The angel puts the phone back into his pocket, and Dean leans up, tilting his face towards him and expecting fingertips on his forehead. Instead, there's a splash, and Castiel is standing knee-deep in the water.
"I need to make sure you land in water and not on the floor," he offers as an reply to Dean's questioning look, and then bends and hooks one arm behind the hunter's back, the other under where his knees should be, and picks him up with embarrassingly little effort.
Dean definitely doesn't squeak, but he's willing to admit that he's kind of still gaping by the time he finds himself in Castiel's arms in a freaking spa.
It doesn't help that Sam's there, too, looking smug and amused at his brother's predicament.
"What the Hell?" the older brother blurts out, gaping at the vast hall around him; chlorine-scented water lapping gently at the edges of at least five different pools under the glass roof arching over them in a huge half-globe, the lighting dim and blueish and reflections of the waves dancing on the white tiles of the floor.
Sam's grin widens. "It just so happens that there was a spa nearby in desperate need of being emptied of all customers for at least four days due to suspected acid leakage to the pools. Conveniently, the staff is not required to take any action besides evacuating themselves, since the big shots in charge of the state's healthcare have put their best and brightest on the job. Officer Young from the healthcare department even had the foresight to turn off the security cameras and cover them with plastic to avoid causing them any damage during investigating the waters." His face settles for a positively gloating smirk, and Dean's pretty sure he taught the kid that one. "Go on, you can tell me how awesome I am."
"You just hijacked a fucking spa for me," Dean says, still kind of shocked but managing to fake a quivering lip and a teary voice. "That's the most romantic thing anyone's ever done for me."

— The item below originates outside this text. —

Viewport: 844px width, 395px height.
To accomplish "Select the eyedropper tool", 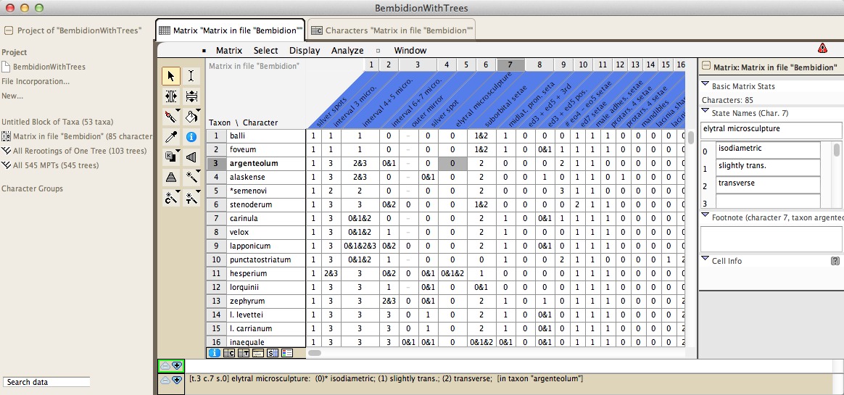I will tap(171, 136).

Sam beams and turns to dig something from his bag, already launching into an explanation of possible ways to reverse the curse before four days have passed; Castiel smiles and takes the steps into the kids' pool, which should feel offending, but doesn't because Dean knows it was picked simply because the deep end is deep enough for him to swim around and the shallow end shallow enough to sit there with his companions, and because the water here is warmer than in the rest of the pools.

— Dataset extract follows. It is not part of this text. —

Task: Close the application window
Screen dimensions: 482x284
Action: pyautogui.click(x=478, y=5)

This time, he's not even all that surprised when the angel doesn't put him down as soon as they're standing in the water, but keeps walking, carrying him, trench coat billowing behind him in the turquoise-tinted water, until Castiel is submerged up to his neck and Dean's weight is almost completely supported by the water, and he still doesn't let go, just cradles the hunter in his arms like he's something light and fragile -
… light and fragile like the kiss still tingling on Dean's lips when the angel finally does let him go, turns and stalks out of the pool again as if nothing out of ordinary has happened.

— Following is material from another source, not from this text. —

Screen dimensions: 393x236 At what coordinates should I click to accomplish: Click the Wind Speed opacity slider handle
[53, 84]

1) The bit about how fish reproduce is pretty much a copy-paste from wikipedia because heck if I know a thing about fish. :D
2) H. C. Andersen's Little Mermaid was apparently originally a play (or opera - can't remember), later rewritten as a fairy tale and much later adapted into an animated film by Disney. I remember coming across the story in an old book we had when I was a kid, back when I was around ten, and being both shocked by the suggestion that the mermaid murder her love on his wedding night and extremely intrigued by the soul-subplot. It was only years later, though, that I realized that the soul thing tied to Christianity and Heaven. I'm not sure if it was said in the show the demon souls go to the Purgatory as well (if it was, I chose to deviate from that, sorry :D), but I don't remember them saying anything about what happens to angels after they die, and in wondering about that I immediately thought of this fairy tale and wanted to write about it.
3) Metatron is in some branches of Christian mythology (eg. Judaic) considered the highest of angels, a place reserved for Michael in the branches that don't have Metatron. He's described as the "heavenly scribe".